24.03.2023 | Kaija Rinne, Senior Advisor, PharmaLex Finland
Crisis-tolerant security of medicine supply
Supply of medicines is one of the essential functions in society. The crises that we are now surrounded by were unforeseeable, but we can prepare for the disruptions that they might cause. Preparedness means not only surviving the disruption, but also recovering quickly after the crisis. An accurate situational picture is the foundation of all preparedness.
PharmaLex Finland (former DRA Consulting) has conducted an extensive preliminary report on the operating environment of the medicine supply chain, commissioned by the healthcare pool that operates under the National Emergency Supply Agency. The report specifies the current status of the Finnish medicine supply chain and its conditions for operating in different disruption scenarios. The report also presents a number of ideas for improving the contingency level of different operators.
Two scenario events were arranged for representatives of the pharmaceuticals field, and PharmaLex Finland interviewed some of the operators who did not participate in the events. This provided a comprehensive overview of the current state of the medicines supply.
Cheap commodity or security of supply?
For some time now, the focus of the medicine and healthcare system has been on efficiency and cost control. As a result, supply chains have become global and the production of active pharmaceutical ingredients (APIs) has been centralised in Asia. This involves multiple threats. China and India produce 90% of all penicillin, 60% of paracetamol and 50% of ibuprofen worldwide, and about 80% of all generic APIs come from China and India. More than 50% of all the active ingredients used worldwide are manufactured by five or even fewer companies. European companies produce mainly patented proprietary products.

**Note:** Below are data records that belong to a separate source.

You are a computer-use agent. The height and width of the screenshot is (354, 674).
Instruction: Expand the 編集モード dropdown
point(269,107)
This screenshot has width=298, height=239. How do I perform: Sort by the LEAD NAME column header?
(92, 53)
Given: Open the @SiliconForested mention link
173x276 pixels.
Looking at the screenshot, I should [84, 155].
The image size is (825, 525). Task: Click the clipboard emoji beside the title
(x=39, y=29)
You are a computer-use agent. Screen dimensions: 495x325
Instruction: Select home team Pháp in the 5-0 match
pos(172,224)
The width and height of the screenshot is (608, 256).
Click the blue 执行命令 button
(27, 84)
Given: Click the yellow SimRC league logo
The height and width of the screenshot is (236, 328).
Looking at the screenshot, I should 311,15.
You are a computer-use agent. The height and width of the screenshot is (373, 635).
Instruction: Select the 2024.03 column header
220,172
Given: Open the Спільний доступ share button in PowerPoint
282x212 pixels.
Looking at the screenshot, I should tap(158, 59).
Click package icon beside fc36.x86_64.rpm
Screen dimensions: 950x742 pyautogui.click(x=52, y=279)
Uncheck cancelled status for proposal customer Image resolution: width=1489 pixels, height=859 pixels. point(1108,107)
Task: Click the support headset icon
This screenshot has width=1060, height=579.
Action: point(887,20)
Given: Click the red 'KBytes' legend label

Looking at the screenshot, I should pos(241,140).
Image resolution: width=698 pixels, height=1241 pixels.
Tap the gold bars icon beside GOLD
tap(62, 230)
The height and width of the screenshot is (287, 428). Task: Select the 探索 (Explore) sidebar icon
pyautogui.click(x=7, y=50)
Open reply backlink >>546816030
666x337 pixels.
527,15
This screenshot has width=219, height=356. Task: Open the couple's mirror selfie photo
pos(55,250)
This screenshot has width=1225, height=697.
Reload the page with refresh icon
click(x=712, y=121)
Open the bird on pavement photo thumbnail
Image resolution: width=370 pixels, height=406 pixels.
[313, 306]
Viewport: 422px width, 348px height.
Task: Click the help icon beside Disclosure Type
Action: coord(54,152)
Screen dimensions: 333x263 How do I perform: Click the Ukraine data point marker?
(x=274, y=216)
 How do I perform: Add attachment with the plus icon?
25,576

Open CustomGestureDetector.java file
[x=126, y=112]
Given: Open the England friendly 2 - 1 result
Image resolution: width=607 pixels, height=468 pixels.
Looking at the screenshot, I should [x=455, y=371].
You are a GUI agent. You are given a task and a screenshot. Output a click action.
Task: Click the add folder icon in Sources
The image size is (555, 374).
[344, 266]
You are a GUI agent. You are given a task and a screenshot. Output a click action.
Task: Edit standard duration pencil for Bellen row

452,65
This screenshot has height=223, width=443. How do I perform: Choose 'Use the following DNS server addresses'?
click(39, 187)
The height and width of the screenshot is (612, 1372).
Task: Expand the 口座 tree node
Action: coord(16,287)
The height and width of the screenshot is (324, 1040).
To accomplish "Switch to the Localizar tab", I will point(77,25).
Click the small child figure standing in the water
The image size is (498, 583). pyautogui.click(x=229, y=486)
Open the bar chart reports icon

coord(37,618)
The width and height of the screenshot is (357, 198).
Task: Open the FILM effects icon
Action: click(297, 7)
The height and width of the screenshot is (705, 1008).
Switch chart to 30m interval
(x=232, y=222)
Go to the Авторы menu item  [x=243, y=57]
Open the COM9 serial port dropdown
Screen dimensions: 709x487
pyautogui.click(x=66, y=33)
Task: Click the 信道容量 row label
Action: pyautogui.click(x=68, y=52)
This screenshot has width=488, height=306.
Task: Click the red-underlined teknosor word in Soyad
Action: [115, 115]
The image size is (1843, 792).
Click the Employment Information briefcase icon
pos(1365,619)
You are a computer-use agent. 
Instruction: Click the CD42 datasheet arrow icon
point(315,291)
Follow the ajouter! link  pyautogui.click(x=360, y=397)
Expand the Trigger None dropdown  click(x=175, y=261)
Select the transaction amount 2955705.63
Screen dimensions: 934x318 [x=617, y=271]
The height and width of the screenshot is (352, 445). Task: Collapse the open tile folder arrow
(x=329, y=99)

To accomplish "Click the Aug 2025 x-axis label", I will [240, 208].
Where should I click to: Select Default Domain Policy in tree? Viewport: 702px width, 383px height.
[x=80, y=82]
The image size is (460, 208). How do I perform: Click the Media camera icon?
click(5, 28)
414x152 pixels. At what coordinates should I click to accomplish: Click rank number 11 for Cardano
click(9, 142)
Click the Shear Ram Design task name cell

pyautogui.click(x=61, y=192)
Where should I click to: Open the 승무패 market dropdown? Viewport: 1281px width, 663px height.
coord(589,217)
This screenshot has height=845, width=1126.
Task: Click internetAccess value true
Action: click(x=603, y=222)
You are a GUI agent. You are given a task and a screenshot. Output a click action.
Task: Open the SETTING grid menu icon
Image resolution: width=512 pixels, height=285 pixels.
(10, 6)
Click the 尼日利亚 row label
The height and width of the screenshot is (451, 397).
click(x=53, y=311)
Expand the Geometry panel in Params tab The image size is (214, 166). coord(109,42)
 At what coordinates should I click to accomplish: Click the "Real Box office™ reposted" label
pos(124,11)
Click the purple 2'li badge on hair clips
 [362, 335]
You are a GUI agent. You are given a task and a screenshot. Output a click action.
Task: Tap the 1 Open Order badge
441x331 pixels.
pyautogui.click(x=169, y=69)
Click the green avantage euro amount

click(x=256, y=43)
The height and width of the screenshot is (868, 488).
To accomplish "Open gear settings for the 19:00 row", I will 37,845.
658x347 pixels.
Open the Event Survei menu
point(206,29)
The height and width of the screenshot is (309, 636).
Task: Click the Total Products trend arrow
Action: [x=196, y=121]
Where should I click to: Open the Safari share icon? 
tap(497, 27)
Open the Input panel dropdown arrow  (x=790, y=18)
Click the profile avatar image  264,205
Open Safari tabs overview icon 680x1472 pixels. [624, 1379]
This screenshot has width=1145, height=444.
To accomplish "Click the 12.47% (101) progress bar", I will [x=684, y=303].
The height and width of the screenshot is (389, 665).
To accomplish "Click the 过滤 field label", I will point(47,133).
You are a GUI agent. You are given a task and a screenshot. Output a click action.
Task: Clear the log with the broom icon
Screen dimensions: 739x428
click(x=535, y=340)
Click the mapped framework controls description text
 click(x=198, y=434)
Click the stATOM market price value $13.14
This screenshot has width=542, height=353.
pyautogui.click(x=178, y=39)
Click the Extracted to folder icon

Pharmaceuticals are often seen as a cheap commodity that should be available at an even lower price, but it is important to also approach the subject from the perspective of security of supply. If European operators start to produce medicines again on a wider scale, this will improve the European security of supply and help to make the production greener. Returning the production of medicines to Europe is one of the goals of the EU’s pharmaceutical strategy.
Identifying risks and sharing information between operators are the keys to preparedness
The report identified the vulnerable infrastructure of Finnish society, the energy crisis and service denial attacks as threats to an effective supply of medicines. Risk management in the pharmaceutical industry and at wholesalers is systematic, and the operators regularly practice various scenarios. Pharmacies have their own contingency plans, which are greatly affected by the pharmacy’s location.
Identifying risks and sharing information between different operators in the medicine supply chain are the keys to preparedness. This improves the disruption tolerance. The role of the National Emergency Supply Agency as an active coordinator for cooperation between authorities, an identifier of interdependencies and a clarifier of responsibilities should be strengthened.
Based on the preliminary report by PharmaLex Finland, the National Emergency Supply Agency will take measures to develop the areas identified in the report.
The report is not made public as the details concerning industries are classified.